Diabetes drug Victoza (liraglutide [rDNA] injection) has been shown to be superior to Januvia (sitagliptin) in achieving body weight reduction and blood sugar control, Novo Nordisk has announced. The drug’s label in the USA has been updated, demonstrating its superior effectiveness when compared to Januvia, as well as approval by the Food and Drug Administration for combination treatment for patients with diabetes type II (Vectoza in combination with basal insulin).

Novo Nordisk informs that a label update also explains about the safety and efficacy of adding basal insulin to Victoza and metformin for diabetes type II therapy.

The FDA examined data from two large, randomized, open-label clinical trials in adult patients with diabetes type II.

Mads Krogsgaard Thomsen, executive vice president and chief science officer of Novo Nordisk, said:

“The data from these studies further demonstrate the strong clinical profile and the value of Victoza in the treatment of type 2 diabetes.”

This open-label, randomized human study, which lasted 26 weeks, was carried out to determine and compare:

    • Metformin plus Victoza 1.2 mg and 1.8mg, against
    • Merformins plus Januvia 100 mg tablets

The researchers found that the participants on..:

    • 1.2 mg of Victoza experienced a 1.2% reduction in HbA1C
    • 1.8 mg of Victoza experienced a 1.5% reduction in HbA1C
    • 100 mg tablets of Januvia experienced a 0.9% reduction in HbA1C
    • 1.2 mg of Victoza achieved a 2.7 kg (5.94 lbs) weight loss reduction
    • 1.8 mg of Victoza achieved a 3.3 kg (7.26 lbs) weight loss reduction
  • 100 mg tablets of Januvia achieved a 0.8 kg (1.76 lbs) weight loss reduction

This open-label, randomized human study, which also lasted 26 weeks, was carried out to determine how safe and effective adding insulin detemir (Levemir) once daily to Victoza 1.8 mg plus metformin.

Initially, participants received Victoza plus metformin for 12 weeks. 50% of them reached HbA1C<7% (the ADA target for blood glucose control).
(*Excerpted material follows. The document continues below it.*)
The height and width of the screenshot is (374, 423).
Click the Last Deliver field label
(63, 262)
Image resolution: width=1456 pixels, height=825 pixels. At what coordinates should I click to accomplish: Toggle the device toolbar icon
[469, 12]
During the next 26 weeks, those who had achieved HbA1C <7% during the initial 12 weeks stayed on the same treatment regimen (the observational group), the rest were selected randomly into two groups:

    • Levemir was added to the existing Victoza plus metforming treatment (plus Levemir group)
  • Nothing was added to the existing Victoza plus metforming treatment (plus nothing group)

At the end of the 26 weeks, those in the plus Levemir group achieved a further 0.5% reduction in HbA1C, while the participants in the plus nothing group’s HbA1C remained stable.

At the end of the 26-week period:

    • 43% more of those in the plus Levemir group achieved a HbA1C <7% level, the ADA target for blood sugar control
    • 17% more of those in the plus nothing group achieved the same ADA target for blood sugar control
  • None of the plus Levemir group participants gained weight

The incidence or reported adverse events was similar among all three groups (randomized treatment groups and non-randomized treatment group).

Victoza (liraglutide [rDNA origin] injection) is the first and only human glucagon-like peptide-1 (GLP-1) that is 97% similar to GLP-1 that is produced from within the human body. Victoza stimulates insulin-release by the beta cells only when blood glucose levels are elevated. Hypoglycemia rates are low among those taking Victoza.